Neither you, or I, or individual companies like RedBlack can make things change. It will require something along the scale of an Internet Open Letter to the industry with wide-scale advisor buy-in and involvement to get things off and running. Even then, if working groups with charters and action items are not formed then the best of intents will die with such a letter.

Regards,

Pete

Stephen Winks

Stephen Winks

June 26, 2012 — 8:39 PM

Peter,

A decade ago I put together a group of 50 top advisors, technologist and technical experts to define advice based on statute, case law and regulatory opinion letters, establishing best practices and the enabling resources (process, technology, work flow management, conflict management) necessary to support expert fiduciary standing. I incorrectly thought it was the unknown that precluded the industry from supporting advisory services. It wasn’t, it was the lack of the accountability and responsibility of brokers for their recommendations. It didn’t matter what was in the client’s best interests.
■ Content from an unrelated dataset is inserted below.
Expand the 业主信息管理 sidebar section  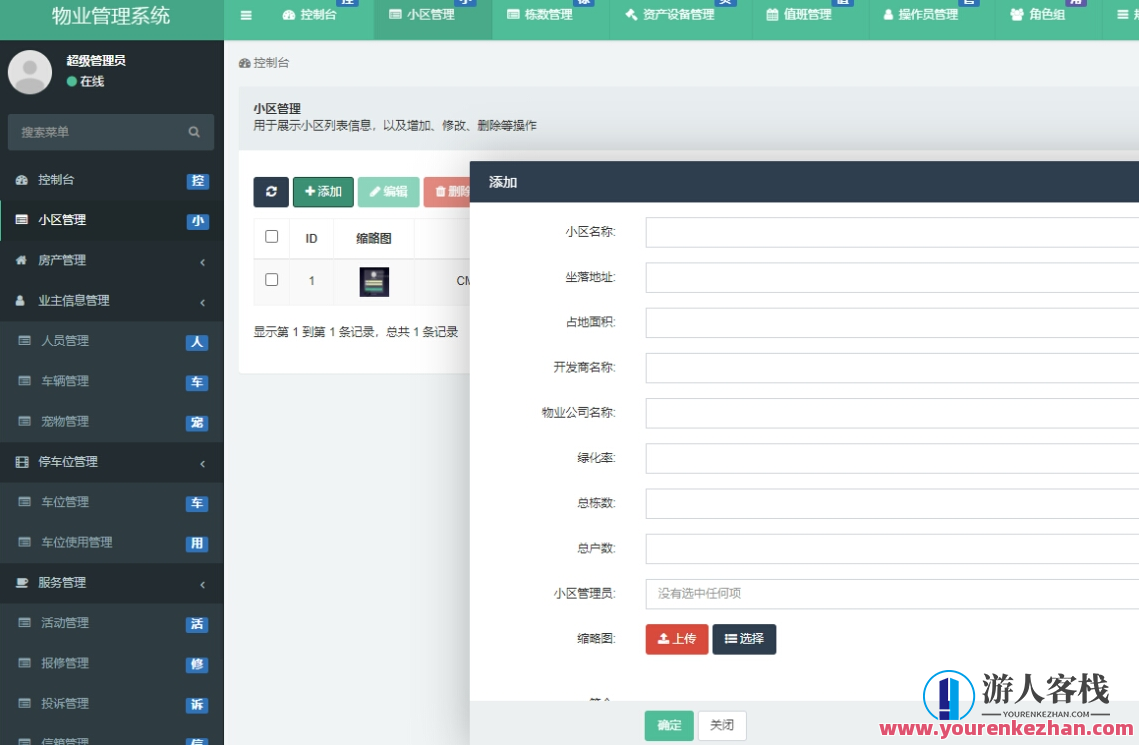pos(110,300)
A decade later, many of those very top brokers are now advisors and fiduciary standing is now a regulatory imperative.

I am in the process to see if we can get hundreds of billions in interest to support the development of large scale institutionalized support for fiduciary standing that will make advice safe scalable, easy to execute and manage as a high margin business at the advisor level.

Feed back has been most enthusiastic with just a few of the well know advisors I have called. Over the comming month or two, I believe the reconstitution of the old standards group can make it in the industry’s enlightened best interest to make advice safe, scalable, easy to execute and manage as a high margin business which will restore the trust and confidence of the investing public, facilitating an unprecedented level of investment and administrative counsel at a lower cost than a packaged product. All dedicated to the public domain, to assure perpetual innovation in the clints best interest.

Either the brokerage industry’s inertia in supporting fiduciary standing will be swayed by its enlightened best interest or custodians will be blessed with a faster better and cheaper mechanism to support advisory services.

No coersion, just the best interest of the advisor and the investing public prevailing in a free market.

SCW

Peter Giza

Peter Giza

June 26, 2012 — 8:59 PM

Steve,

I hope your efforts prevail. I will be looking for an announcement with great interest.